Остаток дня проходит как по маслу. Я трачу три часа на домашнее обучение с Бетси и моей всегда занятой мамой (которая поджимает губы, отказываясь признавать, что случившееся на тригонометрии произошло в «школьное время»). Мы устало тащимся через предметы, которые Элла изучает в Вудбери, как Элла и Бетси поступают с моим утренним расписанием. Когда мама в полчетвертого уходит на работу, я включаю музыку в нашем домашнем спортивном зале, продолжаю курс на беговой дорожке, начатый Бет и Эллой ранее, в то время как Бет подтягивает химию. Элла возвращается с тренировки чирлидеров, и вскоре после этого Бет уходит на вечерние занятия.
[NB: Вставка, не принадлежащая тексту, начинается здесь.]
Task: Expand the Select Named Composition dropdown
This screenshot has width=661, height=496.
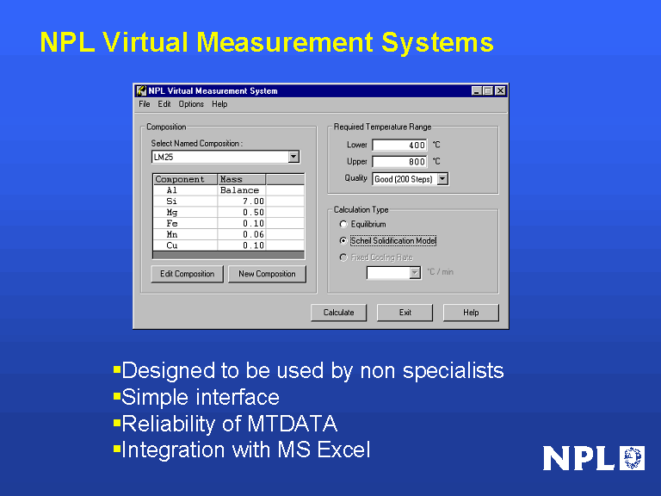Action: tap(293, 157)
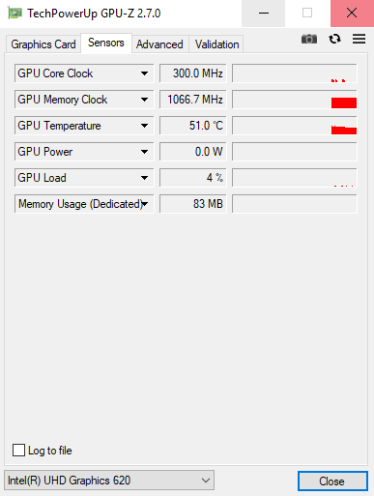Image resolution: width=374 pixels, height=496 pixels.
Task: Open the GPU Memory Clock dropdown arrow
Action: point(144,100)
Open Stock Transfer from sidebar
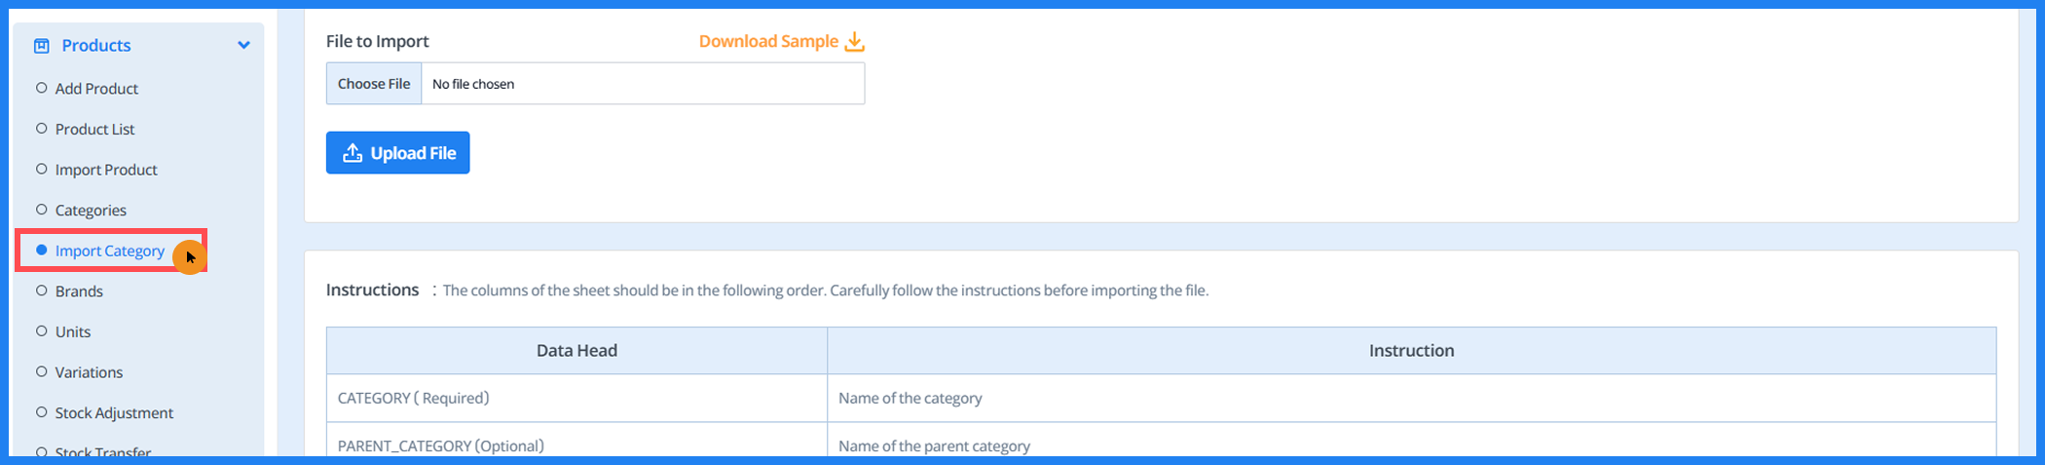 102,452
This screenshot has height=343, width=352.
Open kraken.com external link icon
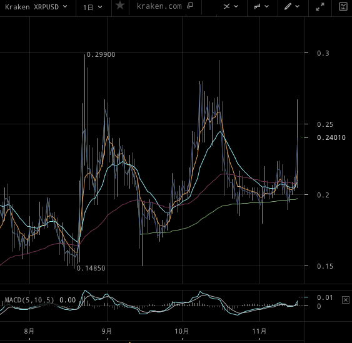coord(190,6)
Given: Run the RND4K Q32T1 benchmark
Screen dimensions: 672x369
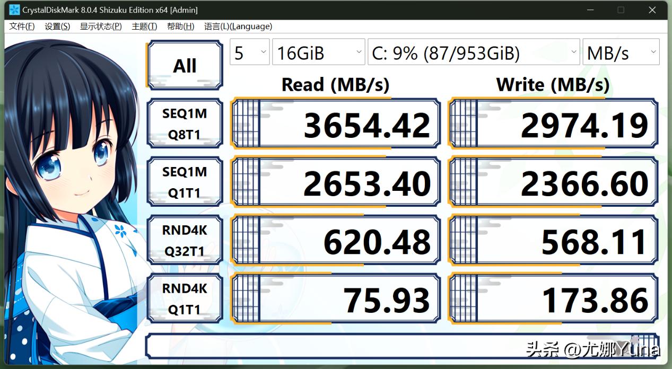Looking at the screenshot, I should (184, 240).
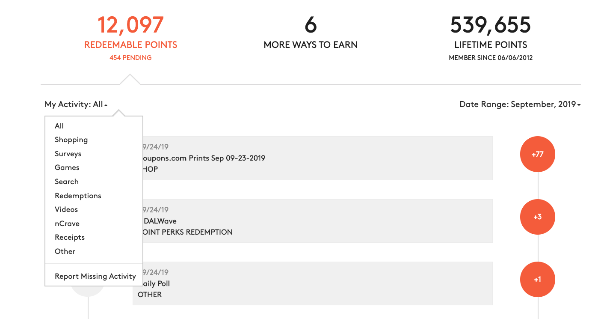Filter activity by Search

(67, 182)
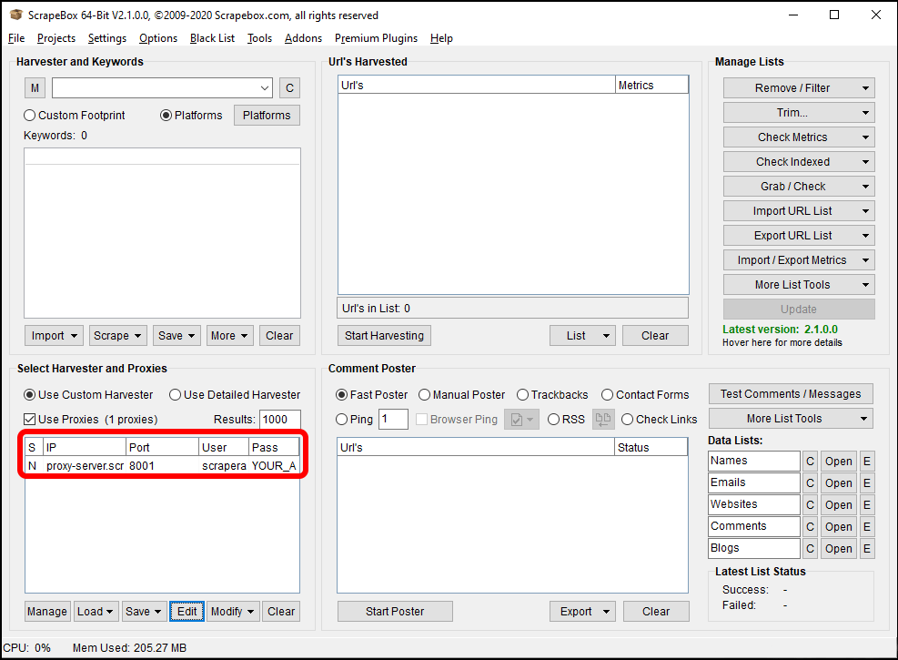Image resolution: width=898 pixels, height=660 pixels.
Task: Click the E icon beside the Comments list
Action: click(x=867, y=526)
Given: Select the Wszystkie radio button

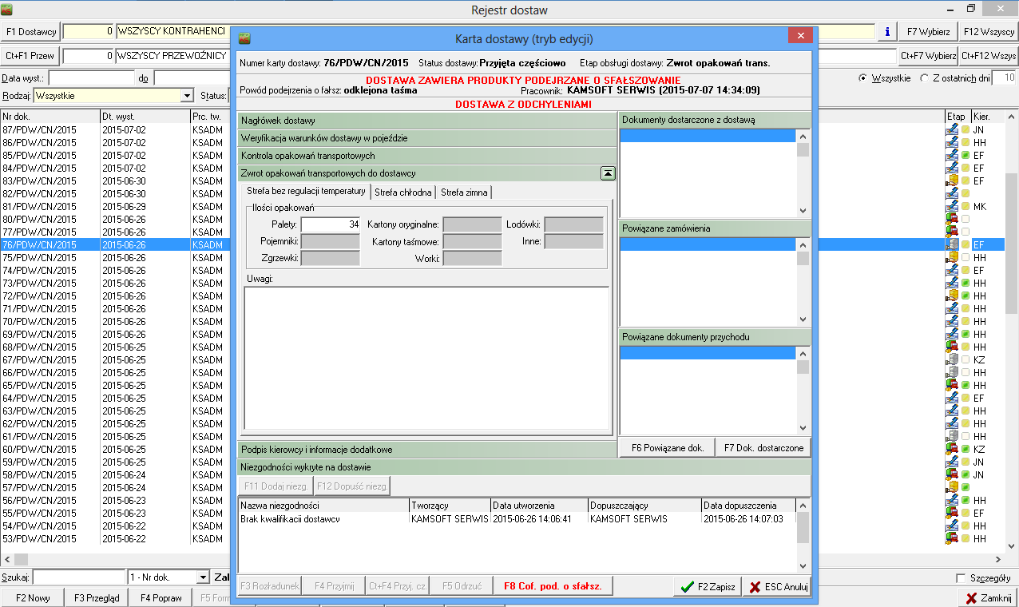Looking at the screenshot, I should (862, 78).
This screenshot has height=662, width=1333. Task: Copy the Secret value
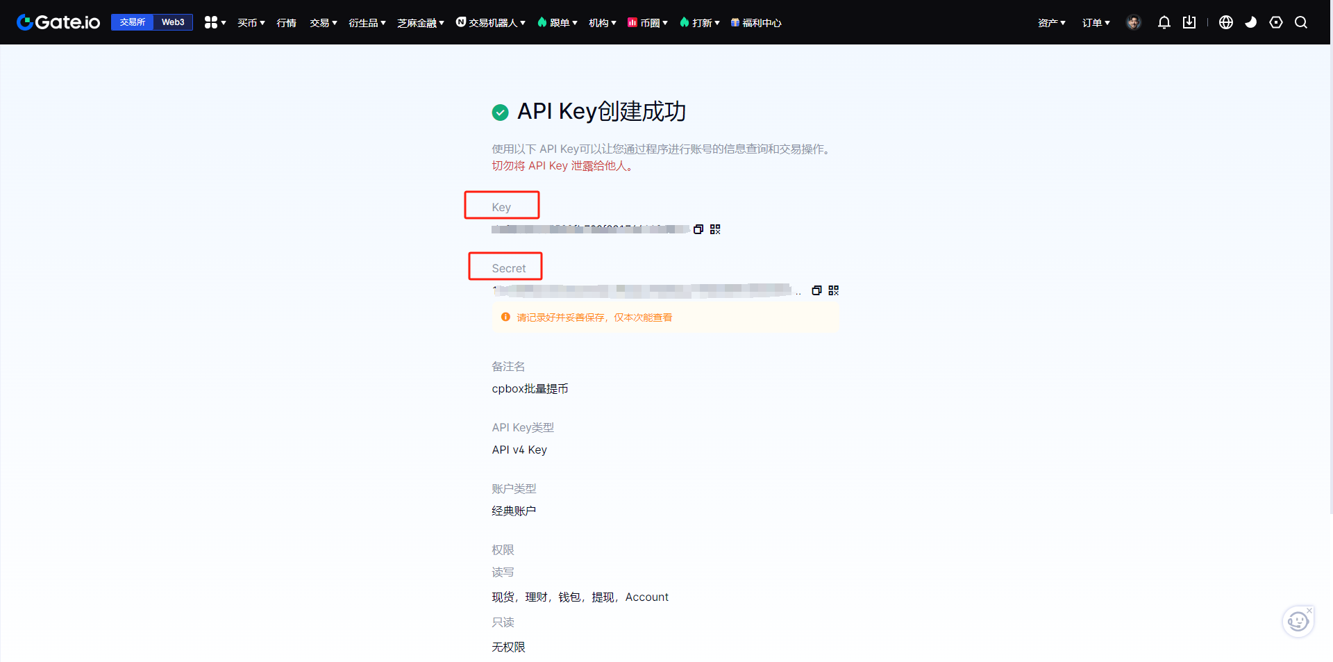point(816,290)
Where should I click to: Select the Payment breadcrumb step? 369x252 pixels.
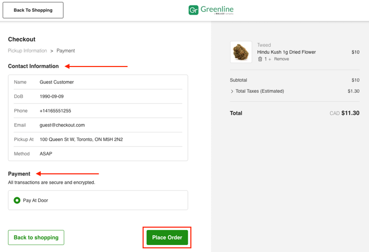coord(65,51)
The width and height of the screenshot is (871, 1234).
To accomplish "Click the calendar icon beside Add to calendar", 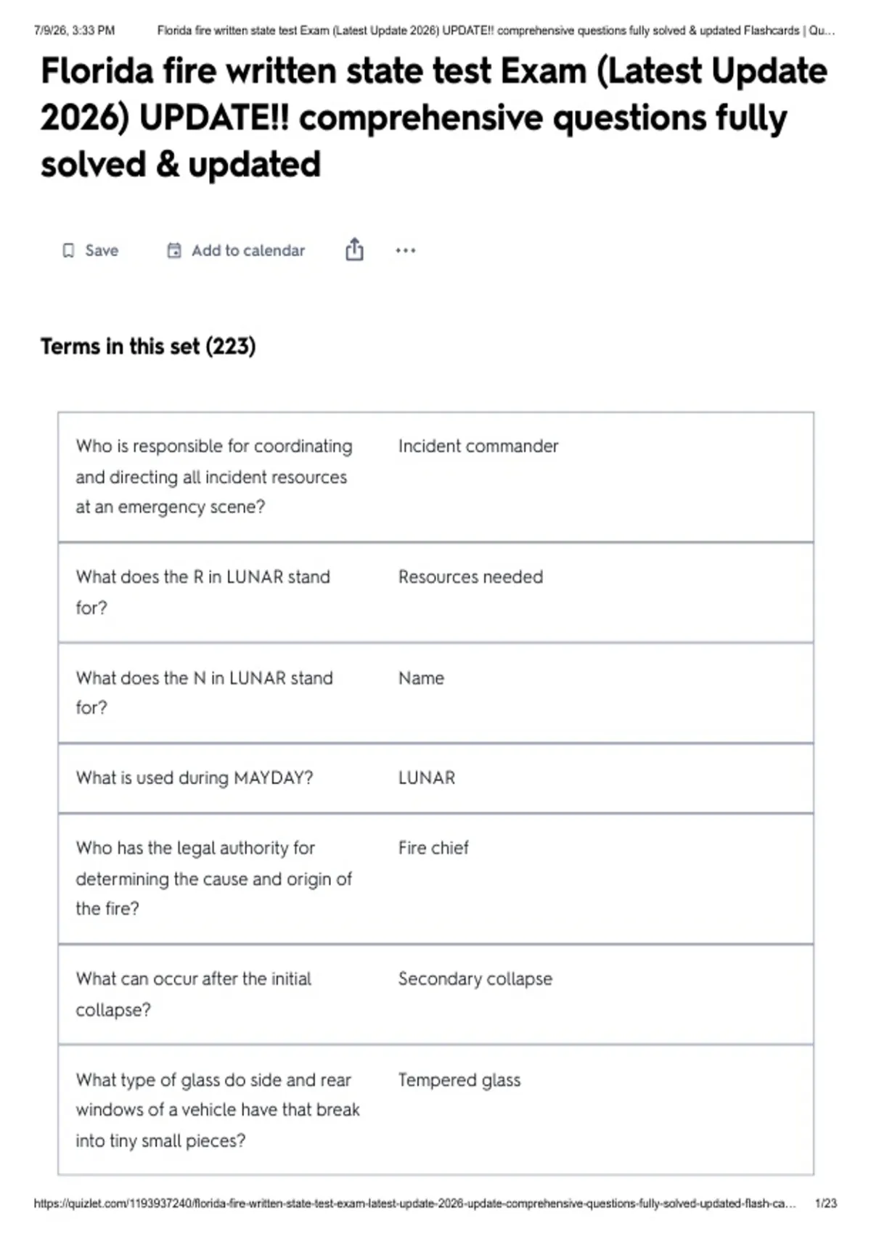I will [174, 250].
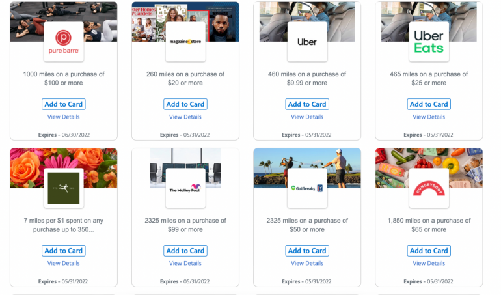Click the Pure Barre logo icon
This screenshot has width=501, height=295.
tap(64, 42)
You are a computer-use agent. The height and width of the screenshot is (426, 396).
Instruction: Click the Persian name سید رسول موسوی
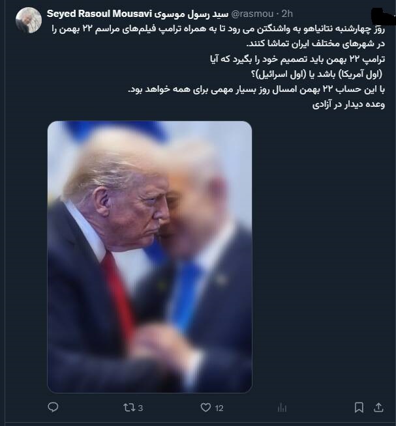coord(191,14)
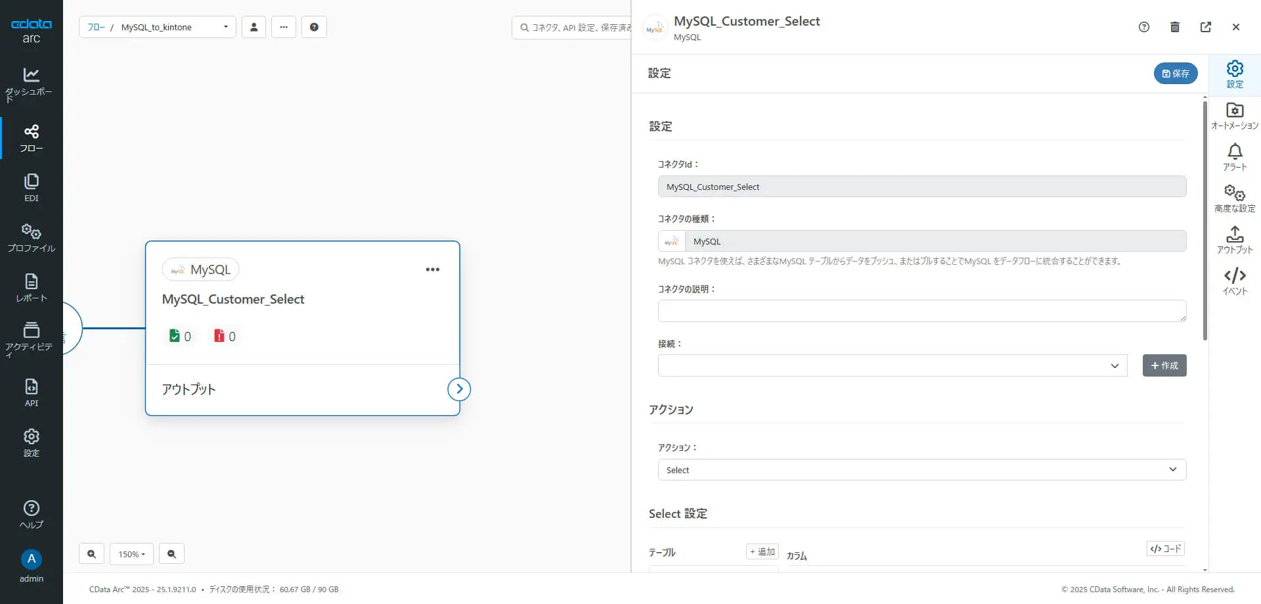Go to プロファイル profile page
Viewport: 1261px width, 604px height.
click(31, 238)
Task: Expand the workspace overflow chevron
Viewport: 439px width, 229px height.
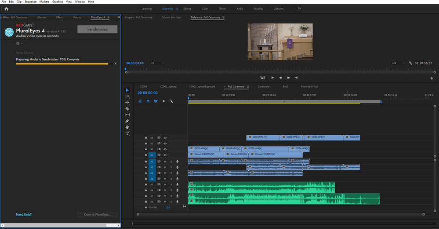Action: click(300, 8)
Элла и я ужинаем и делаем домашнее задание, сверяемся и общаемся в чате, пока Бет не возвращается домой.
Тогда я начинаю нервничать.
— Она может быть здесь в любой момент, — шепчу я за секунду до того, как открывается дверь нижнего этажа.
— Ты действительно медиум, — говорит Бетси со смехом, но я не в настроении. Вместо этого я пытаюсь оценить степень озлобленности моей мамы по тому, как она снимает туфли и поднимается наверх.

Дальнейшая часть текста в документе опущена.